To make tejuino, Leon harvests a kilo of maize—including the roots—only selecting stalks that have grown to about 18 to 20 centimeters. He washes the maize, disinfects it, and then blends it into a honey-like mixture before adding piloncillo. He boils it until thick and then leaves it to ferment for about a month, again inside an oak barrel.
Both mixtures are fermented at room temperature, although seasonal variations mean the process is slightly quicker during the hot summer months and takes a little longer during the winter.
"When you leave them to ferment a long time they take on a strong alcoholic content. Just one small glass can knock you out!" Leon says with a grin. But before they are ready for consumption, both drinks are watered down until they achieve the desired consistency.

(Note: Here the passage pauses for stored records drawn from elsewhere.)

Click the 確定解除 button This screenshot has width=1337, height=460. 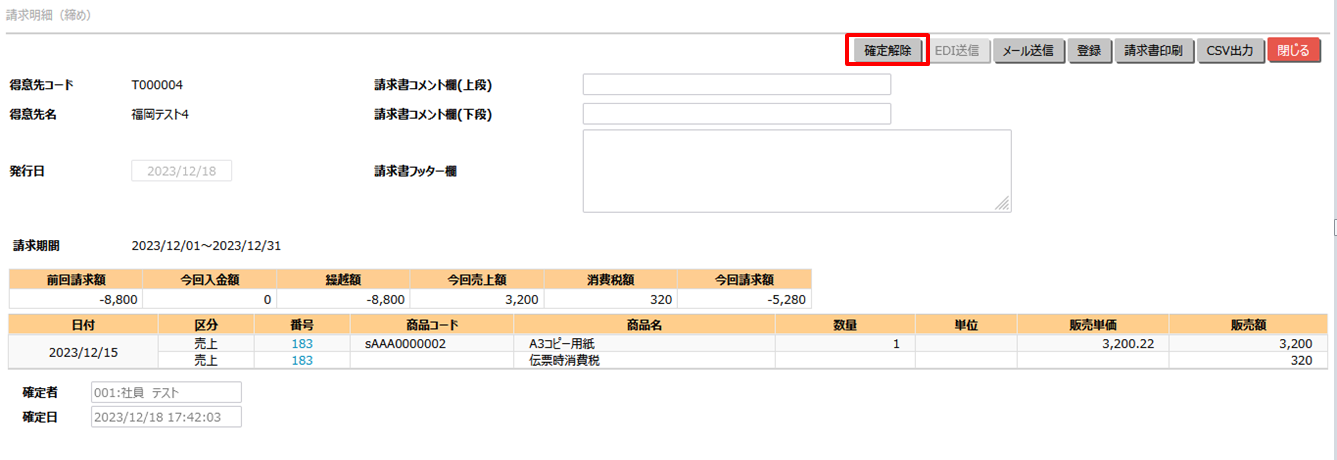point(888,51)
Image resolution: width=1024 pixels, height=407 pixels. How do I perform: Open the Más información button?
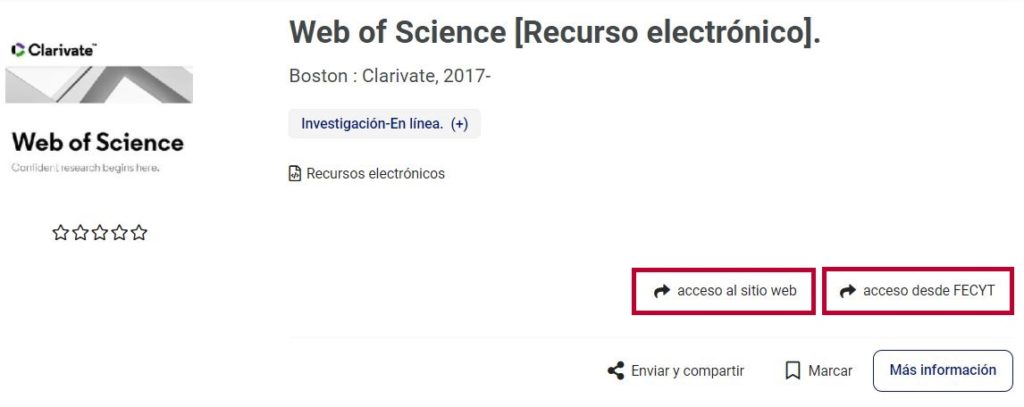942,370
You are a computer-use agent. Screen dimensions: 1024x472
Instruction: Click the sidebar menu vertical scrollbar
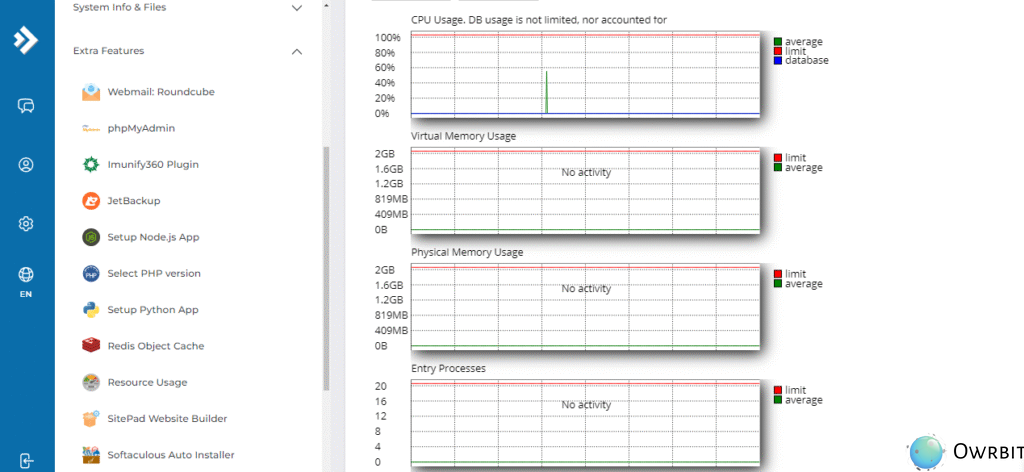(325, 270)
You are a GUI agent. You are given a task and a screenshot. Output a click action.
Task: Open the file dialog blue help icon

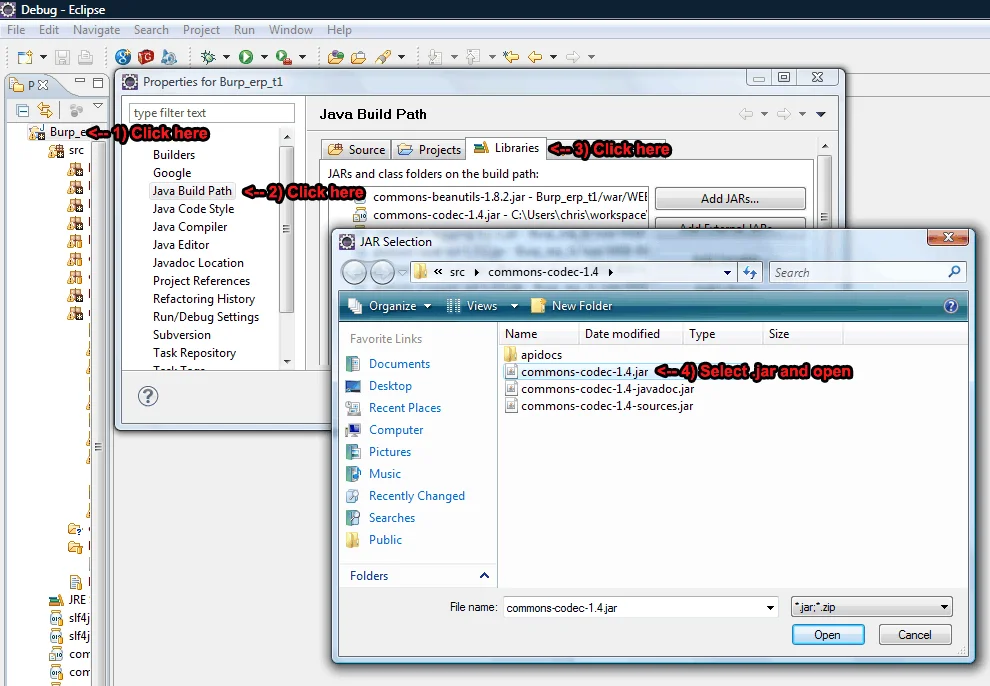tap(950, 306)
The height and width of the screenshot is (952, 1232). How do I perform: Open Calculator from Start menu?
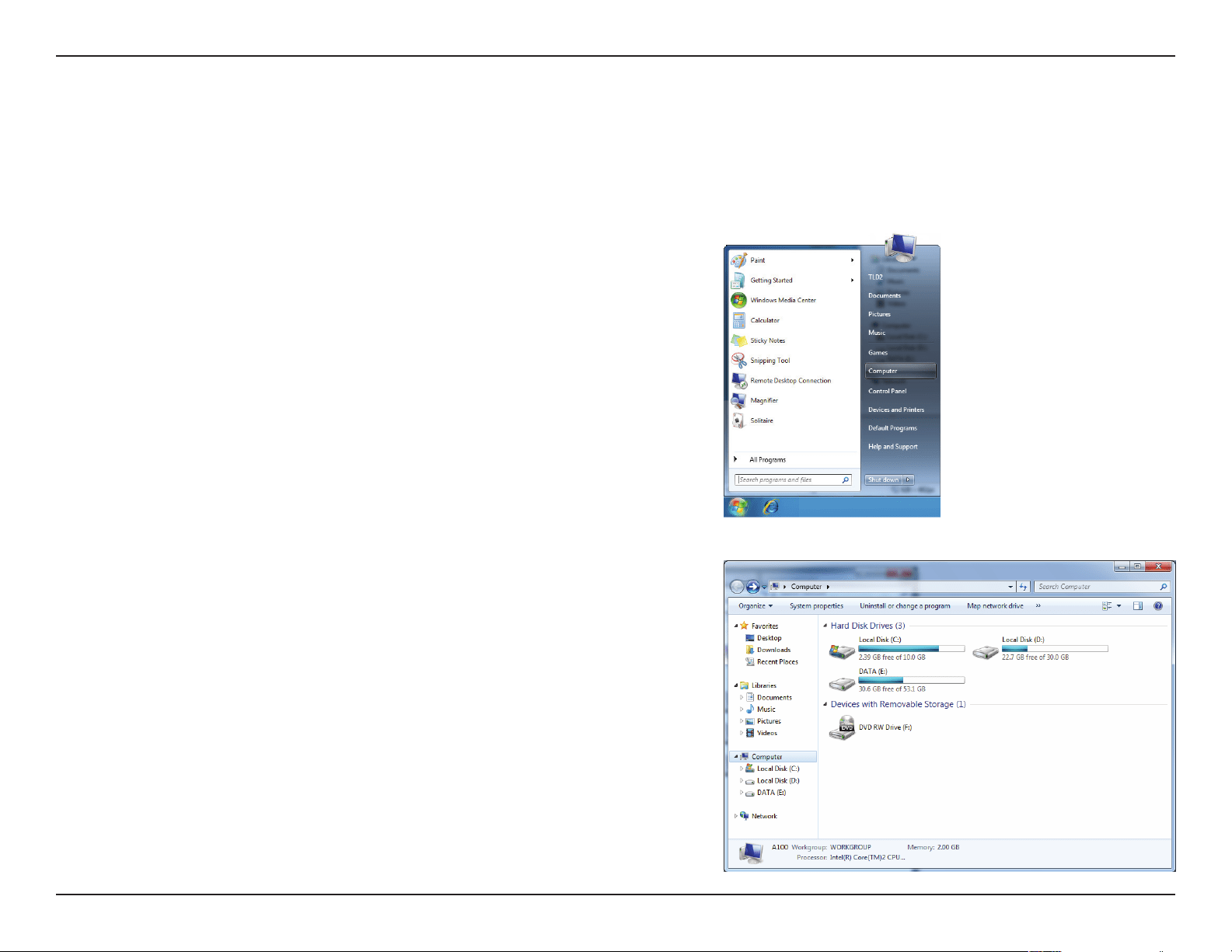coord(765,320)
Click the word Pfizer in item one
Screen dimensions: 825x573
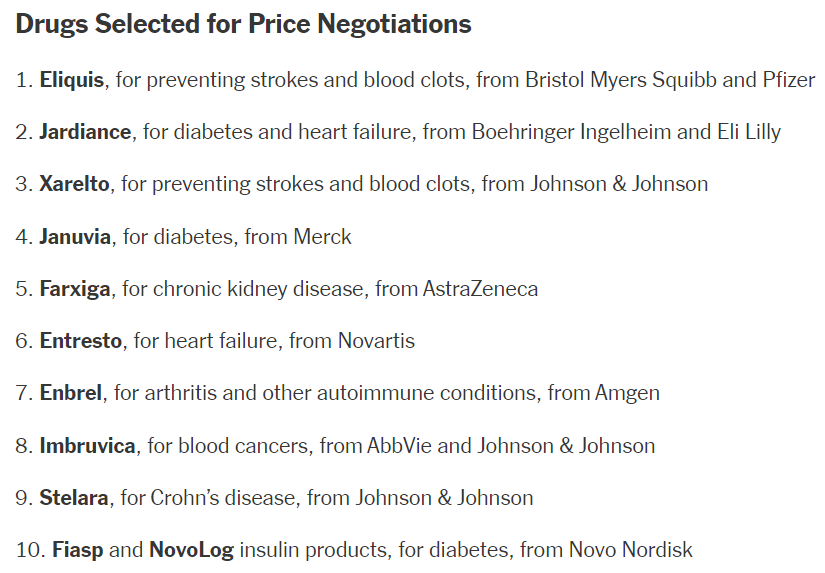point(789,80)
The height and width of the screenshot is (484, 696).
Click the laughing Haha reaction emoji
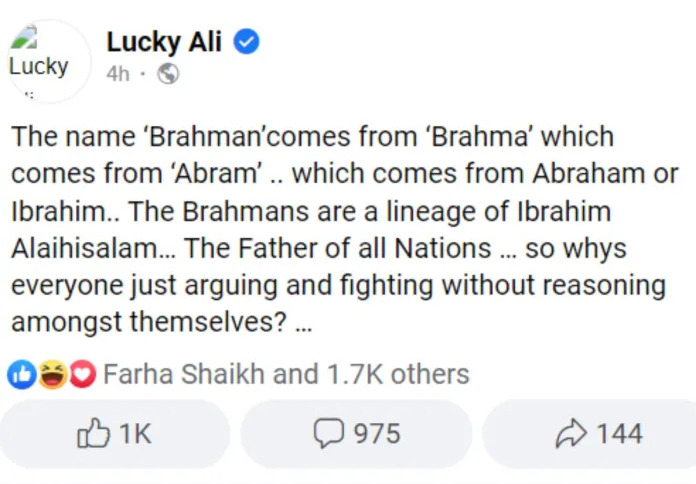pos(52,375)
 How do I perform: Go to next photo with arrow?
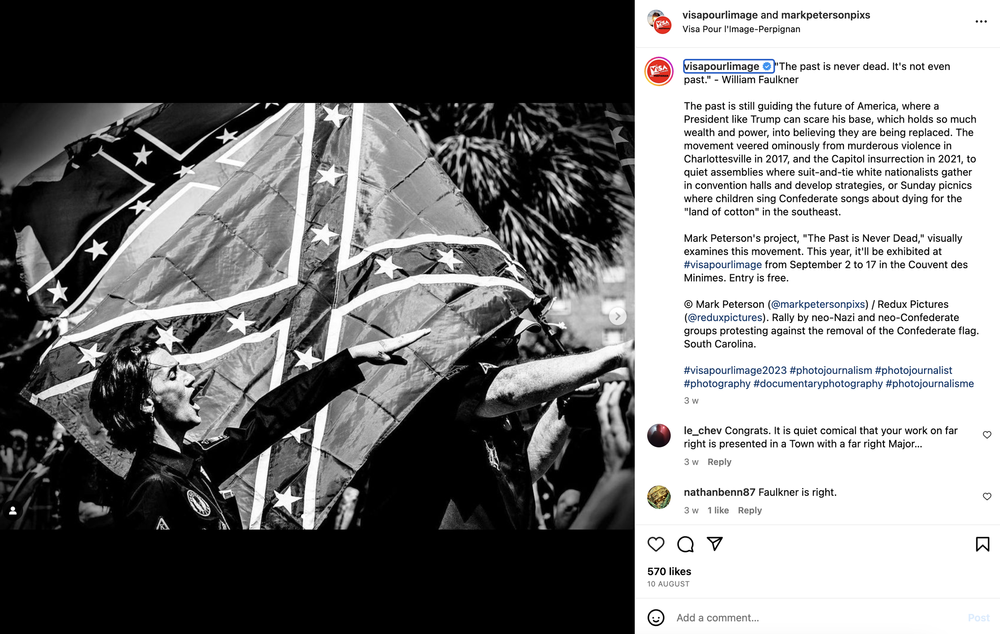point(617,316)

The final product is usually no more than one percent alcohol by volume, Leon explains: "It's very light and refreshing. A half-liter glass will make you feel relaxed but it won't get you drunk." Clients looking for a stronger fix sometimes spike their tejuino with tequila, he says, while others prefer to mix tepache with small quantities of beer or mezcal, tequila's smokier cousin.
Traditionally, tepaches served straight with ice, whereas a half-liter portion of tejuino should be mixed with the juice of a large lime and half a teaspoon of salt before being poured over a handful of ice cubes. Before serving, Leon decants the mixture in and out of a metal pan two or three times so that the salt dissolves. Finally, if the client wishes, he adds a dusting of Tajín, a locally made seasoning comprised of chili, salt and dehydrated lime.
Most vendors serve tejuino with a dollop of lime-infused raspado (shaved ice), but Leon argues against this practice because the raspado tends to dissolve too quickly, thus watering down the drink and diluting its flavor.
Despite his traditionalist methods, Leon is not adverse to innovation. He also sells tejuipache, a half-and-half mixture that fuses both drinks' distinct flavors without being as heavy on the stomach as a regular tejuino.
Many of the construction workers who buy Leon's tejuino actually appreciate its stodginess because it helps stave off hunger for a couple of hours. The salt also helps to rehydrate the body and replenish fluids lost while working under the scorching sun, he says.
As if these beverages were not sufficiently impressive, Leon notes that, as a result of the natural fermentation process, both tejuino and tepache also aid the intestinal flora and serve as a good source of probiotics.
Every day from 11 AM to 7 PM, Leon can be found opposite the Punto San Isidro shopping center on Avenida Rio Blanco, in the northern outskirts of the Guadalajara metropolitan area. Perched beside his car on a tiny plastic stool, he shelters from the sun beneath the rudimentary tarpaulin roof that he has erected over the vehicle.
Having lost full use of his left leg in a car accident 28 years ago, Leon has stuck to making a living doing what he knows best. He sells tepache and tejuino at 15 pesos ($1) for a half-liter or 25 pesos ($1.60) for a liter.
"Some days I make 200 or 300 pesos ($13 to $20), other days I don't even make 100 pesos ($6.50)," he says.
It is not a particularly stable profession, he admits, but someone has to serve as the custodian of these strange but enchanting brews.